A pandemia de Covid-19 tem provocado uma ligeira inversão migratória, mas Roig lembrou que, se for para as pessoas ficarem sentadas frente a um computador rodeadas de vegetação, isso não serve de nada. “O que é necessário são pessoas que queiram trabalhar na agricultura, particularmente na criação de ovelhas”, afirmou ao jornal britânico. A ambientalista também está preocupada com a reintrodução de animais de tão grande porte na natureza, sem predadores, mesmo se os bisontes, agora considerados espécie não indígena, têm de ficar confinado a quintas privadas ou parques naturais. Os animais não podem ser deixados em liberdade e têm de ter donos registados que se responsabilizem por eles.

Móran mostrou-se confiante no futuro, mesmo se os projetos dependem unicamente de doações e da adesão de particulares.

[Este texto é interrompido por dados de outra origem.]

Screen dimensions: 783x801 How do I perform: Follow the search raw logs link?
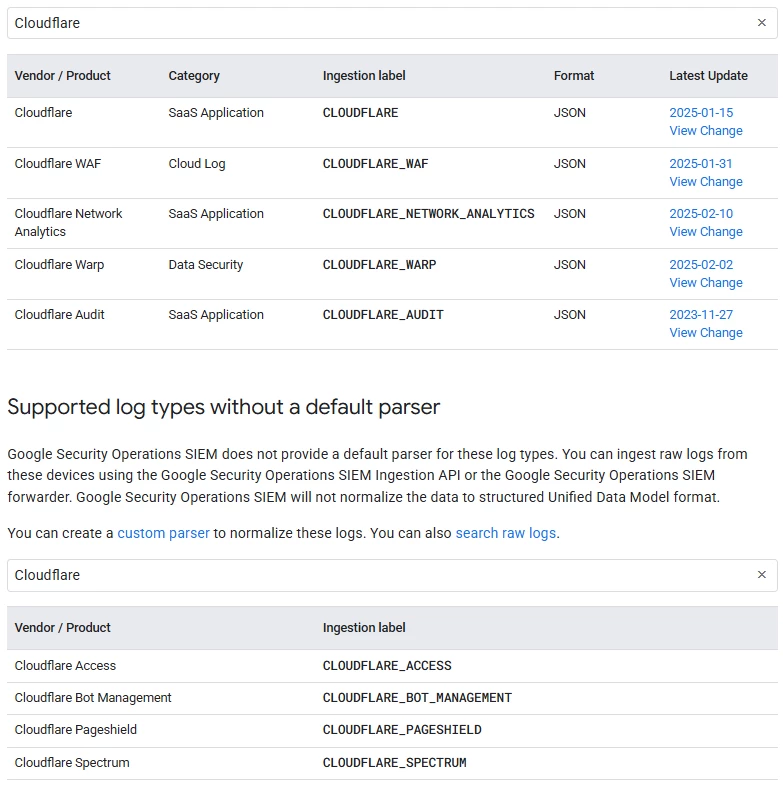[506, 533]
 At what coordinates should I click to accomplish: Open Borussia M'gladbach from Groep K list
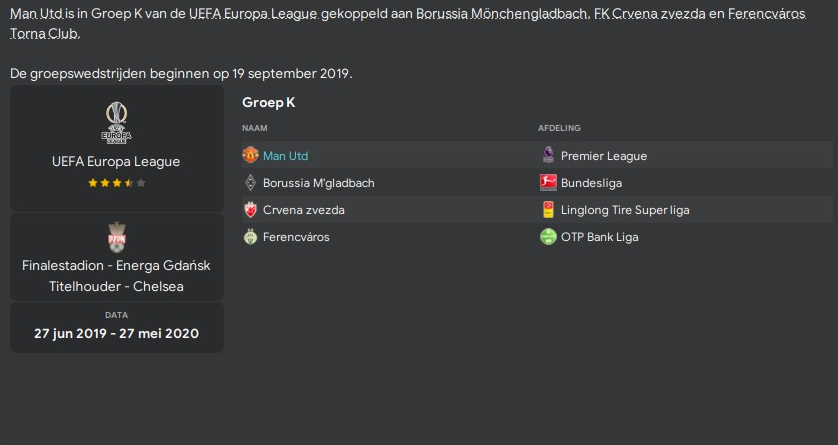(x=319, y=183)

“Estamos a encorajar e a ajudar os donos das terras a desenvolver projetos com os bisontes porque é bom para o país e também poupa dinheiro, além de encorajar o ecoturismo”, argumentou.

Quanto à falta de competidores apontada por Roig, o veterinário acredita que os bisontes irão simplesmente recuperar o nicho que ocuparam ao longo de milhões de anos.

Os bisontes europeus encontravam-se por todo o continente até que os últimos em estado selvagem foram abatidos na Polónia, em 1919, e na Rússia, em 1927. Meia centena sobreviveu em cativeiro e todos os 8.400 animais atualmente existentes na Europa descendem de apenas 12 desses.

Fósseis e pinturas rupestres indicam que os bisontes vaguearam na Península Ibérica ao longo de cerca de 1,2 milhões de anos, antes de se extinguirem.